【回陳善之】甘國亮:崩薨還宮


(Joe)造物弄人,1967 年 11 月,香港市民享用免費電視,突破了生活和娛樂的模式,偏偏只發明了專業的視像錄影機,家用的仍未普及推出。

(Kam)就算花得起買一部,那些兩吋的 Beta 錄像帶也很昂貴,年輕人情願買一部身歷聲的手提卡式帶錄音機,聽的都是歐西歌曲的流行榜。下班落課往後的幾小時,真的是着燈開飯睇電視,報銷了不少青春。

【回陳善之】甘國亮:只怕有心人

(Joe)如果 1975 年 Sony 的 Betamax 和 JVC 的 VHS 早幾年生產出來兼全世界受落,我一定不吃不穿,已經把所有那些創世紀的珍貴畫面錄下。時至今日,全球其他國家的影視機構,都保存有遠年的影像資料,或多或少,不管好與壞,都是歷史的見證,無價之寶。本地人清洗這些開拓期的實況和心血,怎不令人咬牙切齒。

(Kam)親生父母愚昧地把膝下的子女人間蒸發,是輪不到我們去嗟嘆的。華人在這方面的德性,較多一朝天子一朝臣的個案,不列顛也坐亞望冠。南宋司馬光編撰了十九年的歷史巨著《資治通鑑》,看得發人深省兼口吐白沫,但最刺眼的是每朝統治階層的心態軌迹,庶民的生死禍褔。人肉的錄像機,呈現的精確度縱有偏差,羅生門的出入,如泣如訴的去追悼,也不是霎戇。

【回陳善之】甘國亮十二欄杆

(Joe)所以我才說如果晨早家家都有錄像機,幾百萬人口的城市,總有百萬分之一的機會,有人將節目當家傳古玩的保存下來。

(Kam)不如又打擾張愛玲,搬她出來,「失去也是一種美」。
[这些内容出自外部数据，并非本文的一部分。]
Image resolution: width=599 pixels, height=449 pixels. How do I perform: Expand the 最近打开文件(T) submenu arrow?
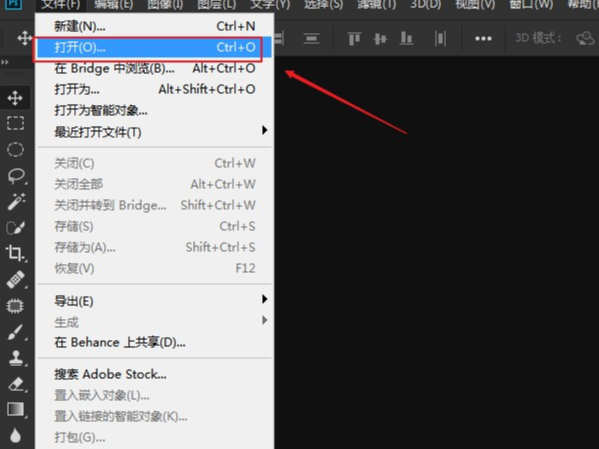[264, 130]
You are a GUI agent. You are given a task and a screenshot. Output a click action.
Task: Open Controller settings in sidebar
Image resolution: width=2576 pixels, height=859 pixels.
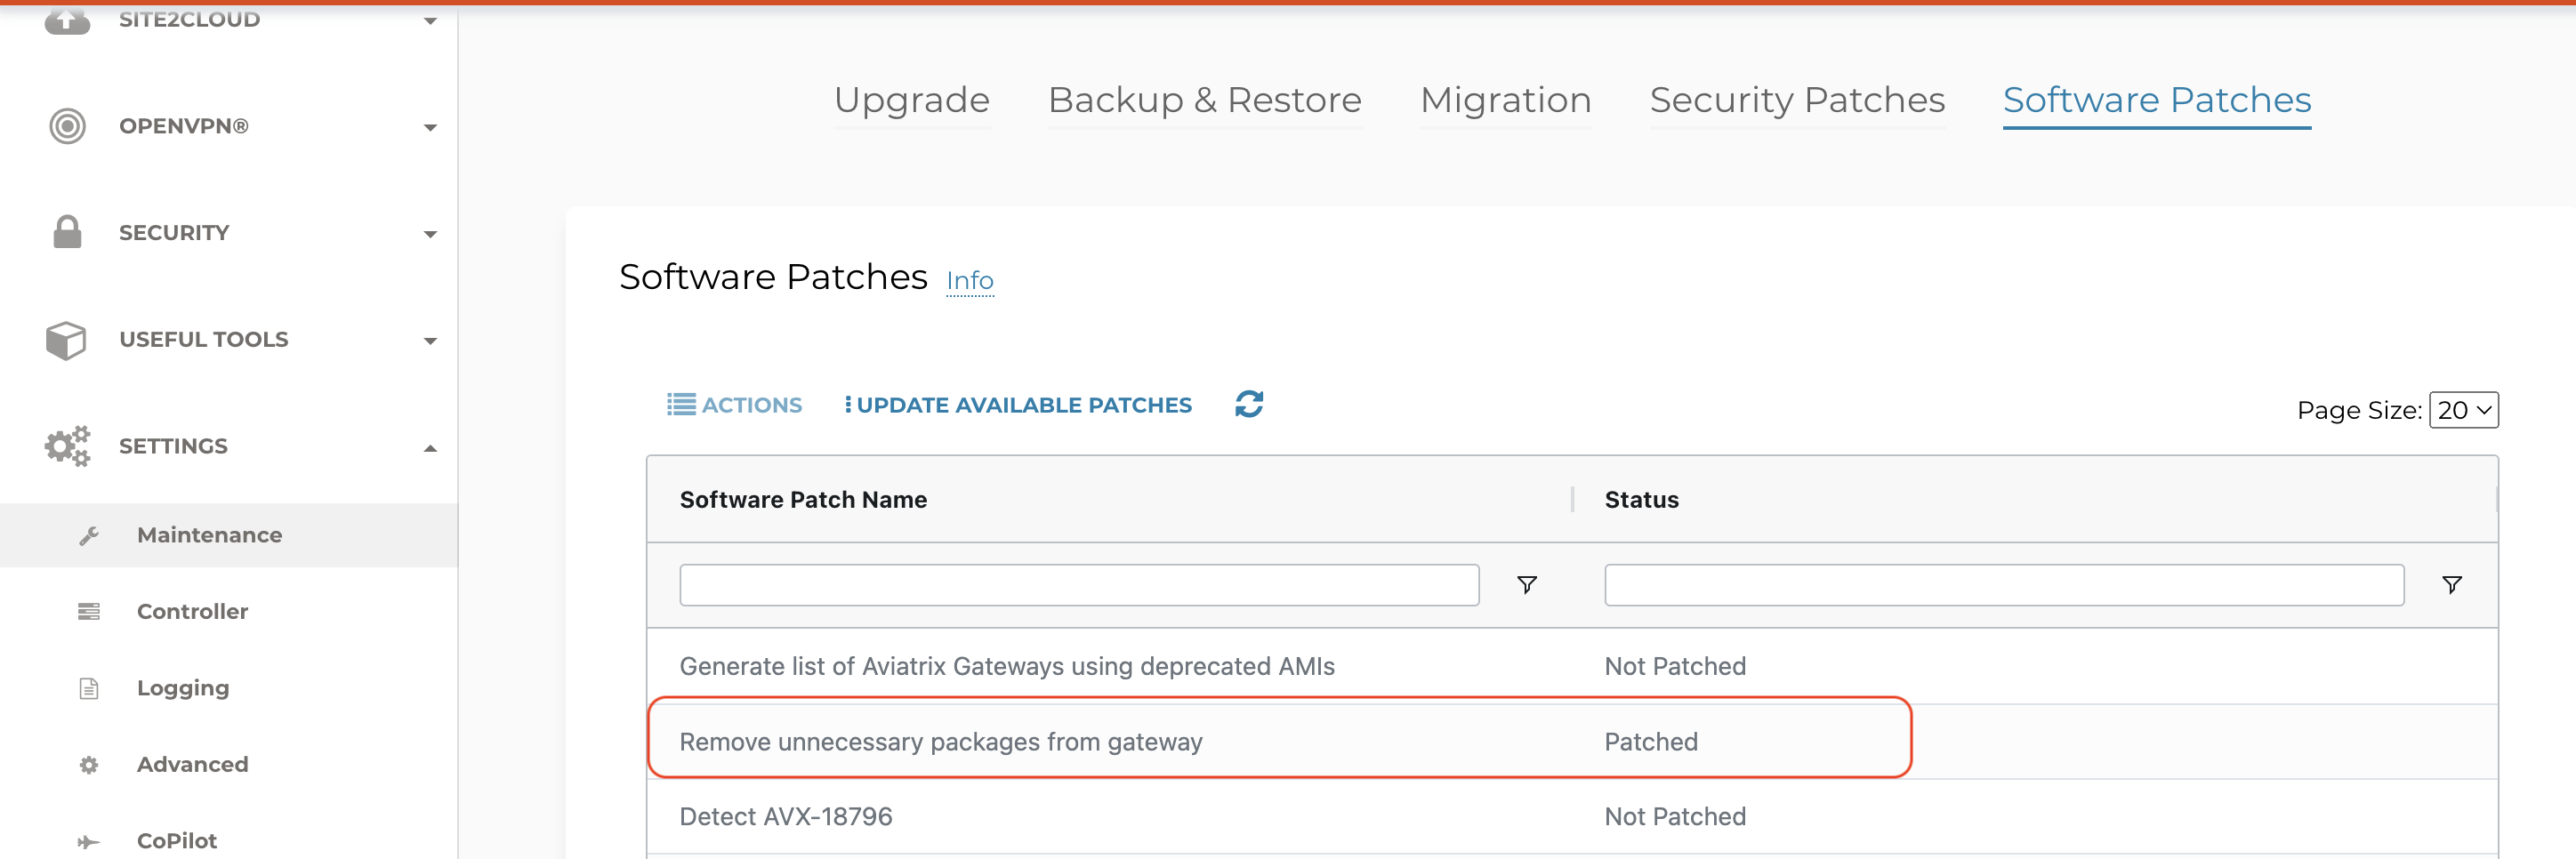coord(192,611)
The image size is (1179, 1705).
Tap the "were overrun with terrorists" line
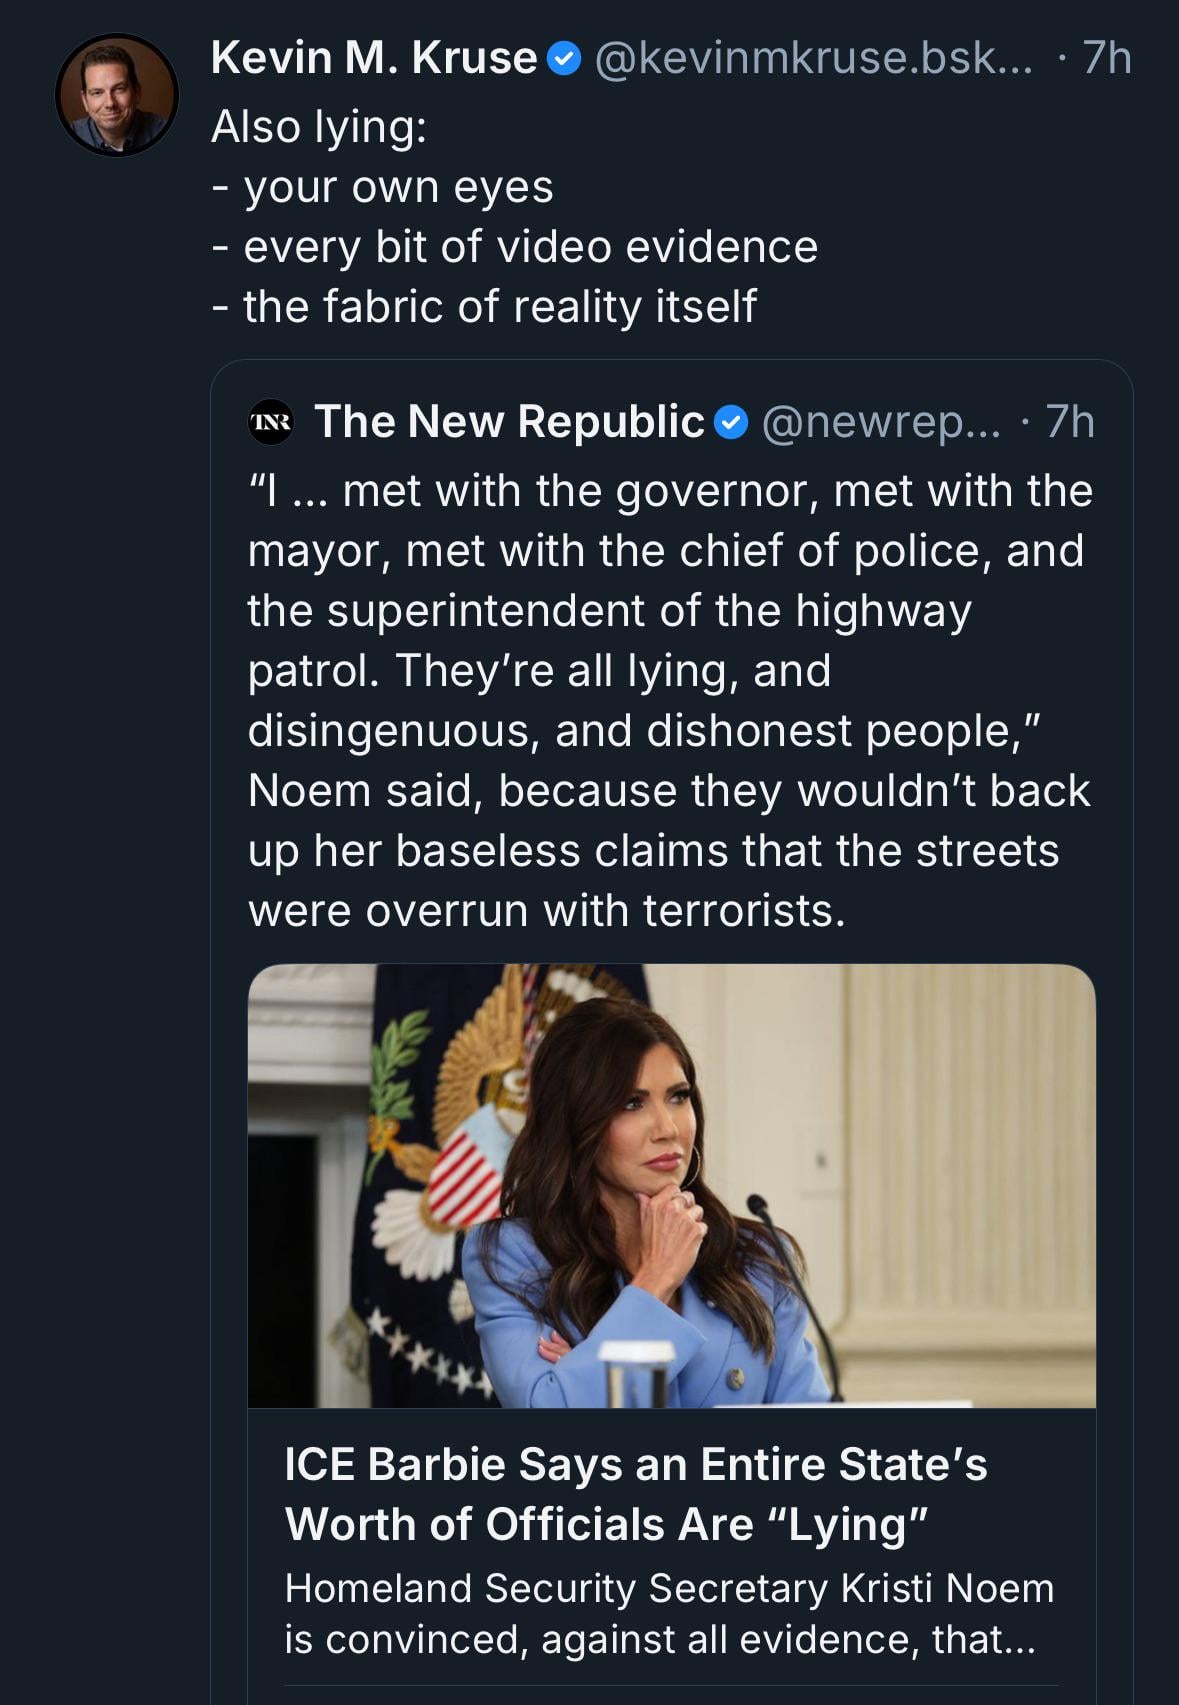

我也希望失去手機身份證時想起她的勸解。你看看幾十年來好些朋友一屋都是錄下來的節目,但終於一眼也不回顧,全部歸西。

(Joe)我除了惋惜你那些被洗掉無法重睹的作品,我也渴望看到全部譚家明的《七女性》,許鞍華的《奇趣錄》和《C.I.D.》,有一集是俄國名著《罪與罰》改編的橋段,你是敬愛教授的大學生,為他去殺死師母殷巧兒,還有,教授有情婦狄娜,真是出人意表的卡士。

(Kam)那些日子我真是包攬這種角色,Ann Hui 還逗我像法國片《Diva》裏面的 Frederic Andrei,怎能不鬆毛鬆翼,那套距今四十年了,原著的男孩覺得世界上的人只分成兩類,一種是平凡低等人,繁殖做奴隸的材料,另一種是為所欲為的統治者,羣蠅滋生的末世,今天也很想看到那劇第二次,當年共事的導演如許鞍華,常在作品有世說新語的膽識。其實真正見證了香港人每一個晚上的《歡樂今宵》,少說也有六千六百多個跟大部分家庭度過的晚上,梁醒波、鄭君綿、沈殿霞、張瑛,都是第一代的元老……起碼頭十年都沒有指令錄下每晚完整的直播節目視像。粵語片式微後,張活游、黃曼梨、鄧碧雲、鳳凰女,還率先為熒光幕帶來他們的餘暉。

(Joe)連開台第一晚的完整節目,怎說也有紀念價值,五十年來都從沒有曝過光,每晚六點的《Star Show》星報青年節目都從沒有片段去重溫……研究本地電視工業發展史的學者,也沒有對這段歷史從缺的部分有所質疑。

(Kam)一個冒起兼世界注目的新城市,當年的港督戴麟趾乘直升機到達廣播大樓親臨剪綵,主持啟動儀式,自家的新聞部管理層都默認,開台日的重要時刻,紀錄下來的菲林,不知在哪一天就不翼而飛,你我是否都啞口無言……斷層的十年,大家只顧繁榮大過天。

(Joe)我沒興趣去追尋那些兇手,一定不止一個兇手,才會同流。甘生,你還得要珍惜你的記憶力,繼續做人肉字典。

(Kam)我唸中學時 CBS 已開始有《60 Minutes 六十分鐘時事雜誌》,剛度過金禧,香港的新聞工作者老是引述由 2009 年亞視追看到無綫,那只是他們的近代史,其實我早在八十年代為無綫節目部推廣,該節目一直是明珠台的王牌。每次的六十分鐘,都貫徹着叫人狠狠的活下去。